From the inception of this thread, I was a pretty hard “No” vote. This is something I really want to see but the security concerns push the desire aside. As things have gone on, however, I’m starting to teeter towards a “maybe” depending on how the security stuff pans out.
Apart from the fact that I still believe that the only one who is permitted to save passwords using any kind of reversible encryption ever is my password manger, the other problem with that is that you still need to share your password with someone. I have a fundamental problem with that. A password is used to authenticate for a given account, and for nothing else. Never share a password with someone else. It’s just that simple. (Although, even I make one exception to that rule for my wife, but there we go.) Also, never ask your users to share their password for x with them. It’s that simple. And I really think it is very irresponsible of any organisation to ask users to share their passwords. That is training them to fall for phishing.

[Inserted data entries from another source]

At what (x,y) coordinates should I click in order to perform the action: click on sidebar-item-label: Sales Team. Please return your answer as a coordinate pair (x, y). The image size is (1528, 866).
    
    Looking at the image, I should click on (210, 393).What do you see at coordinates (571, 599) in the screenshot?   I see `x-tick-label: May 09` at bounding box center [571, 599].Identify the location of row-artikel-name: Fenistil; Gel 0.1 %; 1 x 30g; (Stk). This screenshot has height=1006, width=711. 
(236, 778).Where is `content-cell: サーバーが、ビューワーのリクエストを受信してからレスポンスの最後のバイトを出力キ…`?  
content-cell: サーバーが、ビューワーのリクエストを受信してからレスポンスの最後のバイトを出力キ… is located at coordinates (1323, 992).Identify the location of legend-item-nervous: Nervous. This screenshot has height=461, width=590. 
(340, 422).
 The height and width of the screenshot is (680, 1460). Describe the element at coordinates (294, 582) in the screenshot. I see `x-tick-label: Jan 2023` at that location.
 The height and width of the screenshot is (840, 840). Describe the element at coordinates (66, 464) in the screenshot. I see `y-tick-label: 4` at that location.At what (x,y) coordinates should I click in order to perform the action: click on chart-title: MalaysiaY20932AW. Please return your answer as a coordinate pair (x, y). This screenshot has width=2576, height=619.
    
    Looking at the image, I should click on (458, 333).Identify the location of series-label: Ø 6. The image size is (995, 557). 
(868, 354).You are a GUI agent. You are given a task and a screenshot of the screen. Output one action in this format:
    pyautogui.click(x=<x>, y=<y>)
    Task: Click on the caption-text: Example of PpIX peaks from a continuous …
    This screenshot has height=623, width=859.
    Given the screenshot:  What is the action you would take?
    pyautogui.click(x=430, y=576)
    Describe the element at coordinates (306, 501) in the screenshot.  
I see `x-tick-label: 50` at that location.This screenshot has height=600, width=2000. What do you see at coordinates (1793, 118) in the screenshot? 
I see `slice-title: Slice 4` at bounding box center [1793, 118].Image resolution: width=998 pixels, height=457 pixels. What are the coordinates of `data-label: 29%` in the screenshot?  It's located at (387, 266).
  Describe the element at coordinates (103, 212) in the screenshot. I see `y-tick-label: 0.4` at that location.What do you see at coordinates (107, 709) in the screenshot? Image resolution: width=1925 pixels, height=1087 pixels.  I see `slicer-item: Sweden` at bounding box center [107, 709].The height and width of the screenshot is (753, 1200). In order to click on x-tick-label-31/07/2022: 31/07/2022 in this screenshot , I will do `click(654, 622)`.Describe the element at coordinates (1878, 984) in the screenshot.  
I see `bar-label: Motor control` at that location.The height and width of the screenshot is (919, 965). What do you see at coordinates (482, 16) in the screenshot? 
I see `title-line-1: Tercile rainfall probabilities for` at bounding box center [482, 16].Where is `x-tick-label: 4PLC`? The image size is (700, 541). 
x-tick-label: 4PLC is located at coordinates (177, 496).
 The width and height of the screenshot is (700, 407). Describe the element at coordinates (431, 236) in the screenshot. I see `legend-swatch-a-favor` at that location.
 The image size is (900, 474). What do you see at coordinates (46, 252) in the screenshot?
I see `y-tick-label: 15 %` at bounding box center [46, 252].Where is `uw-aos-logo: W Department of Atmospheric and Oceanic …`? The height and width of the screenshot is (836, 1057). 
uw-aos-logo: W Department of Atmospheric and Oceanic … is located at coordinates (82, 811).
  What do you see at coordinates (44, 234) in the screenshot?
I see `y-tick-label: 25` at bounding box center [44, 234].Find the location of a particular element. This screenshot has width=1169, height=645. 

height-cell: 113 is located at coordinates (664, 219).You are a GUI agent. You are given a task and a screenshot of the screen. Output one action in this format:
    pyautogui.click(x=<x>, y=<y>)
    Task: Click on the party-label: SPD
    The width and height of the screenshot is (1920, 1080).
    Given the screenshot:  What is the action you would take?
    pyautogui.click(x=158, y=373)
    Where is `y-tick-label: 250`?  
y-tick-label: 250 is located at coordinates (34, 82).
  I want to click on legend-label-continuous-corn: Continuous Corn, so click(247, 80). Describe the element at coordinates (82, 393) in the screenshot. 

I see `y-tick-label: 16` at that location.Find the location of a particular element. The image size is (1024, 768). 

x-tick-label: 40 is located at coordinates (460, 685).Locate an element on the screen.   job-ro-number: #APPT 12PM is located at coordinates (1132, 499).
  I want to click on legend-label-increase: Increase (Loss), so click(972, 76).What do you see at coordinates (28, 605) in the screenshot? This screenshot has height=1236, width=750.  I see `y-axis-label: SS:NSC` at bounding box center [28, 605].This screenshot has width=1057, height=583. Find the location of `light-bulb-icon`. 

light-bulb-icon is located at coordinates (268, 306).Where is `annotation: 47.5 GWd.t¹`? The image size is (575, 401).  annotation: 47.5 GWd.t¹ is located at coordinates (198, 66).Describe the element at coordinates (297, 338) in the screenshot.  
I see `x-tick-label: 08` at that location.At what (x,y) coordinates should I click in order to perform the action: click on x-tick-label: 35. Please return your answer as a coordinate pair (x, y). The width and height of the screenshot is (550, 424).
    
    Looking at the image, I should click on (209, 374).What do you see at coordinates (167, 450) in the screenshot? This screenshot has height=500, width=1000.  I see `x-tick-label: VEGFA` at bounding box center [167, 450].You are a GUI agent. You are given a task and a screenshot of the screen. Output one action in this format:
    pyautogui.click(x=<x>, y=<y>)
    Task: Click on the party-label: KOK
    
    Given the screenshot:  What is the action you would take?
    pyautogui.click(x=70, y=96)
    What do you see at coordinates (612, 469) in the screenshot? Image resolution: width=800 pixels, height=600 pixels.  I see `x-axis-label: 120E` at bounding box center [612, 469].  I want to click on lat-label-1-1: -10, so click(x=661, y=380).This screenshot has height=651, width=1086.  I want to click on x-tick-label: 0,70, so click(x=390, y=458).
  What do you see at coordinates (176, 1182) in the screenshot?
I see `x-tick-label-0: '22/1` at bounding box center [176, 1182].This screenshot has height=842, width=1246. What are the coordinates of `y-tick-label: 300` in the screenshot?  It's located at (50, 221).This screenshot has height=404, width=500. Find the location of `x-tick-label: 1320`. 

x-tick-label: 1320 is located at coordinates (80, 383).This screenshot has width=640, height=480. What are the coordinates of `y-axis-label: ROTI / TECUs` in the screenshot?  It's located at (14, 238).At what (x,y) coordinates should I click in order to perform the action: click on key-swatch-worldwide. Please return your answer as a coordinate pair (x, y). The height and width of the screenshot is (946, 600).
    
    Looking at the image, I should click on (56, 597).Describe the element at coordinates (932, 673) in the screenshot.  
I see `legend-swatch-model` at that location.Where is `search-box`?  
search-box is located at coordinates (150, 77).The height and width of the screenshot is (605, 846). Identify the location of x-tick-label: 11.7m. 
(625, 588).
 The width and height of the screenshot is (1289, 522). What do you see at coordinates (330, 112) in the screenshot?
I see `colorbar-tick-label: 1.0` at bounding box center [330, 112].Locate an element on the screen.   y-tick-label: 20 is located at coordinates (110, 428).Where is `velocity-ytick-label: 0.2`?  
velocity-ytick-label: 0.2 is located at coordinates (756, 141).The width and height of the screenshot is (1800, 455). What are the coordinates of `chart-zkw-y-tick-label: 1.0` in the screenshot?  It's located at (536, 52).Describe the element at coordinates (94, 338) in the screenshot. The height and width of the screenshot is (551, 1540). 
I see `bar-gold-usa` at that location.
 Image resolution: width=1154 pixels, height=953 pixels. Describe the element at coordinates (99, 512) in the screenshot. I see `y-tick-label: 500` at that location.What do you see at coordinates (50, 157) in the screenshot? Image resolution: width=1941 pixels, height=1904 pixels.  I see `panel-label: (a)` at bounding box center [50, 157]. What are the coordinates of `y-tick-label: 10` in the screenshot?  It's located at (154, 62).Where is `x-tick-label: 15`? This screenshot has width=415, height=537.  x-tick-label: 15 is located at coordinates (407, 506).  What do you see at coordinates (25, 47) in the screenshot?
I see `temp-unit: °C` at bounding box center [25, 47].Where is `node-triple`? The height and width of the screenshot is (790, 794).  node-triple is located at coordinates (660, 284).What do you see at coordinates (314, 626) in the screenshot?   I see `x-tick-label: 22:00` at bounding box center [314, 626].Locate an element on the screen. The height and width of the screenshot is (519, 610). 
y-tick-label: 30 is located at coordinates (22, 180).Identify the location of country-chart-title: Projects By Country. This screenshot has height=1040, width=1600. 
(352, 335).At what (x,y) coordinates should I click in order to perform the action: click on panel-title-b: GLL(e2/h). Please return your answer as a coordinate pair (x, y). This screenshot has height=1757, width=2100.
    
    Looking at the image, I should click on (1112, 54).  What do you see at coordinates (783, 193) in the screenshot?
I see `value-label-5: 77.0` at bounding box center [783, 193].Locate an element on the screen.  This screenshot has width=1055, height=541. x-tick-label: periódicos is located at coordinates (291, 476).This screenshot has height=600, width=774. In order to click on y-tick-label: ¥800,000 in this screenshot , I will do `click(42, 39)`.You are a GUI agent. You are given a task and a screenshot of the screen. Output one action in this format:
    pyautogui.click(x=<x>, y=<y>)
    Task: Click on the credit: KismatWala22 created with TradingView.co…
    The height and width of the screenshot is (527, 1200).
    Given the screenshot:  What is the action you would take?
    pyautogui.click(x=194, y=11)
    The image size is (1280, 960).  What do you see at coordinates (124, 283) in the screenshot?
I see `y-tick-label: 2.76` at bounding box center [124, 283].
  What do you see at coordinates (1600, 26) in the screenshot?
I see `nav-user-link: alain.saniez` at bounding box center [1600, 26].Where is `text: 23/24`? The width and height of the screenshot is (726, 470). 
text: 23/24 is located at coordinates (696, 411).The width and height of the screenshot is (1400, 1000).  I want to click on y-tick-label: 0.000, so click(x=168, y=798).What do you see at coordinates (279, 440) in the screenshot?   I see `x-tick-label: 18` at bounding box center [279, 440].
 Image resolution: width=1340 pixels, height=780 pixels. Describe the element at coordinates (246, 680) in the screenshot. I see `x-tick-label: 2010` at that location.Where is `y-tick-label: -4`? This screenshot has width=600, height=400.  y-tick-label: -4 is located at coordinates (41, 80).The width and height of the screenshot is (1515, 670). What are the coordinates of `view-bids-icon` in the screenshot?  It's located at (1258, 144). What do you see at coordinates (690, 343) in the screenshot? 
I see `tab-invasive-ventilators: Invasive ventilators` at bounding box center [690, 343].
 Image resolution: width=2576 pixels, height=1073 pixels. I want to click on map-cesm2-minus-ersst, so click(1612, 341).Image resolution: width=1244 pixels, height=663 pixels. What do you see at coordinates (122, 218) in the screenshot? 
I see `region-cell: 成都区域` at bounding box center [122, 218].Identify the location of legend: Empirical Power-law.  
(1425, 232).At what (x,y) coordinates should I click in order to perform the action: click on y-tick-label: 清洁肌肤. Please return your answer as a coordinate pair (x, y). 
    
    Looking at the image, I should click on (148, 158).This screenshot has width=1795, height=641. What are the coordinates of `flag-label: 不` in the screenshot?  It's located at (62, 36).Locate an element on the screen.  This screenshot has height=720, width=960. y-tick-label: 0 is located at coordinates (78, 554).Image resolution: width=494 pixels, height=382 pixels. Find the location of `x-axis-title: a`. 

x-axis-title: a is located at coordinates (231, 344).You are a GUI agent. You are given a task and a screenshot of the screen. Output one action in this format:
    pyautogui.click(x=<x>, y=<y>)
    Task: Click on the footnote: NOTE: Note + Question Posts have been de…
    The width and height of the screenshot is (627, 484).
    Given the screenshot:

Any org that asks users for their password gets immediately downgraded on my internal scale of trust. That includes Apple.
I feel like legacy banks are good at making it feel secure because it’s nearly impossible for me to access my own accounts. I don’t think they’re nearly as secure as they seem.
Monzo has great usability and I’m not worried about their security at all. I protect my phone well because there is a lot of sensitive information on it, not limited to banking and I can still phone my bank to freeze cards etc.
I don’t believe this, not with RBS doing things like asking for specific characters of the password.
I think we all agree they should do this (ideally a slow memory-intensive password focussed hashing function like BCrypt that’s resistant to specialised hardware) but I don’t have a lot of faith.
It’s still less secure than a hash that can’t be reversed, even if there’s a HSM involved. You shouldn’t be encrypting passwords with a symmetric cipher, I don’t care how complex your set-up is. There’s just no reason for it and it’s additional risk.
And yes, BCrypt being memory intensive and slower does make it secure. MD5 is a poor example comparatively, BCrypt was designed to be difficult to create specialised hardware to brute force passwords with and has a configurable cost to enable you to keep up with Moore’s law. Scrypt is also a good example here because it deliberately uses exponential memory.
Take a read of http://www.sciencedirect.com/science/article/pii/S0167926005000581 for example and you’ll see how people have implemented other password hashing functions with an ASIC. If you read up on the history behind BCrypt and Scrypt you’ll see they were designed to make this difficult.